6.4 The Throughput Cost of Being Wrong in Public

Maintainer mailing lists, security teams, and bug-bounty triage queues all have a notion of researcher reputation that is not formally articulated but is operationally enforced. A researcher whose submissions trend toward “intended behaviour” closures and “did you test this?” replies will, over time, find their next submissions read more sceptically and triaged later. This is not a hypothetical: the author has watched it happen to other people, and would prefer not to test the effect on themselves. The Council and empirical gate are explicitly throughput-protective for that reason. A submission that survives the gate is a submission whose author can read the maintainer’s reply without flinching.

7. Limitations

The case study is one day’s work, by one analyst, on three operating systems and roughly nine distinct attack surfaces. The day was unusually high-volume by the author’s standards and may not reflect typical throughput. The four LLMs are commodity products at specific versions on 13 May 2026; their behaviour, including their hallucination patterns, is not stable across releases.
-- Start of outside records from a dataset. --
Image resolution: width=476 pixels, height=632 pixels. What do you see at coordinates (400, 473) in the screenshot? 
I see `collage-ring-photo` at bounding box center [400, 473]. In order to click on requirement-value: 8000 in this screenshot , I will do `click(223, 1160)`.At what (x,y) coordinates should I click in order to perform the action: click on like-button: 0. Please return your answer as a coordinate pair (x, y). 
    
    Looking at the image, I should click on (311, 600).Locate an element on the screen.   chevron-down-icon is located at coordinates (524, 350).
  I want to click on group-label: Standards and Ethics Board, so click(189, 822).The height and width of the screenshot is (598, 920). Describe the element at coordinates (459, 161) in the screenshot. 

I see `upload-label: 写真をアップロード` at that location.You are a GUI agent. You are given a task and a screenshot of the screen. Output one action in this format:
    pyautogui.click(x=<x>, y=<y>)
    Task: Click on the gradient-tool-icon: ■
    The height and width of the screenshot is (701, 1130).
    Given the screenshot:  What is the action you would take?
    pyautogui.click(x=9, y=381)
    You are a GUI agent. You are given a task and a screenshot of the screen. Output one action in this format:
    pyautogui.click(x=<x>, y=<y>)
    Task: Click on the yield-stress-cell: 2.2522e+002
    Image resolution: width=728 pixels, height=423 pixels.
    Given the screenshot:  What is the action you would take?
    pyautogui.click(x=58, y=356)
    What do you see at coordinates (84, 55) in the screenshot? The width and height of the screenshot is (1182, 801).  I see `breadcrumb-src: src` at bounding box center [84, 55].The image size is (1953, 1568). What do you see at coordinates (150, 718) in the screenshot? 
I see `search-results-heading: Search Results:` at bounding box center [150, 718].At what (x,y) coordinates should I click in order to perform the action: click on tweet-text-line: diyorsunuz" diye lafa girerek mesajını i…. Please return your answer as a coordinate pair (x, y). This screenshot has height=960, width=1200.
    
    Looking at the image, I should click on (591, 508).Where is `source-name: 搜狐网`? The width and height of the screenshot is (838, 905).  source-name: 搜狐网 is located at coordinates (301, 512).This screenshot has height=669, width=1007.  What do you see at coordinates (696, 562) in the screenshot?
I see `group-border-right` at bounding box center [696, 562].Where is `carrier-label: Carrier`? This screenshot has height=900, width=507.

The maintainer-reply data is two replies from one developer, replying to one researcher, on one mailing list; it is supportive of the throughput-cost argument but is not a statistical sample.

The XPR-pattern slip class is the author’s own framing and is not yet established in the wider literature. It is offered here as a diagnostic term rather than a discovery.

8. Future Work

The most directly useful next study would compare refute-to-file ratios across a panel of solo researchers using the methodology to those not using it, controlled for target operating system and class of finding. The author intends to run a longer version of this experiment over the coming months and to share aggregate data, if not specific findings, in a follow-up.

A second worthwhile direction is to investigate whether the hallucination pattern observed in DeepSeek-R1 and Grok-4 generalises: specifically, whether attributing a paraphrase to a documentation source is a recurring failure mode for LLMs being asked to reason about operating-system documentation near their training cut-off. If so, the empirical-gate technique can be sharpened to explicitly check attribution claims rather than general claims.

A third direction is to harden the rule of “submit quoted text only after re-pasting from current source” into automation — for example, a diff between the draft submission and the current documentation, with any quoted strings flagged for verification. The author would be interested in collaborators on a small tool for this purpose.

9. Acknowledgements

The author thanks the OpenBSD maintainer community, particularly Theo de Raadt, for the prompt and educational replies that constitute much of §4.4. The author thanks the developers of OpenSSH, OpenBSD, FreeBSD, NetBSD, Pixar OpenUSD, and ipsw (Blacktop) for their open-source contributions, several of which were instrumental to the day’s analyses. The author thanks the operators of DeepSeek, xAI, OpenAI, and Google DeepMind for keeping their public chat interfaces available; the day’s methodology was funded by no external grant and used only freely accessible LLMs.

No animals were harmed during the production of this paper. One Mac mini, one Parallels Desktop macOS virtual machine, one UTM macOS virtual machine, one Dell OptiPlex, one Sony VAIO and one OpenBSD ARM virtual machine were used as instruments of research and emerged unscathed. The fictitious contact named “ZXZX-FNORDIUM-MARKER-9942” was deleted from the Parallels VM Contacts database at the conclusion of experimentation.

10. Reproducibility

The Council prompts used during the case study are stored in the author’s research notes alongside the verdicts received and the empirical-gate artefacts. They are available on request for purposes of academic study, methodology review, or amusement. Submission emails to bugs@openbsd.org are public by virtue of having been sent to a public mailing list; the maintainer replies are reproduced here verbatim under fair-use principles consistent with their public-list provenance.

The methodology described in §2 is offered for adaptation and use by other researchers. The text of this paper is licensed under Creative Commons Attribution 4.0 International (CC BY 4.0); attribution to the author and a link to the licence text are the only conditions of reuse.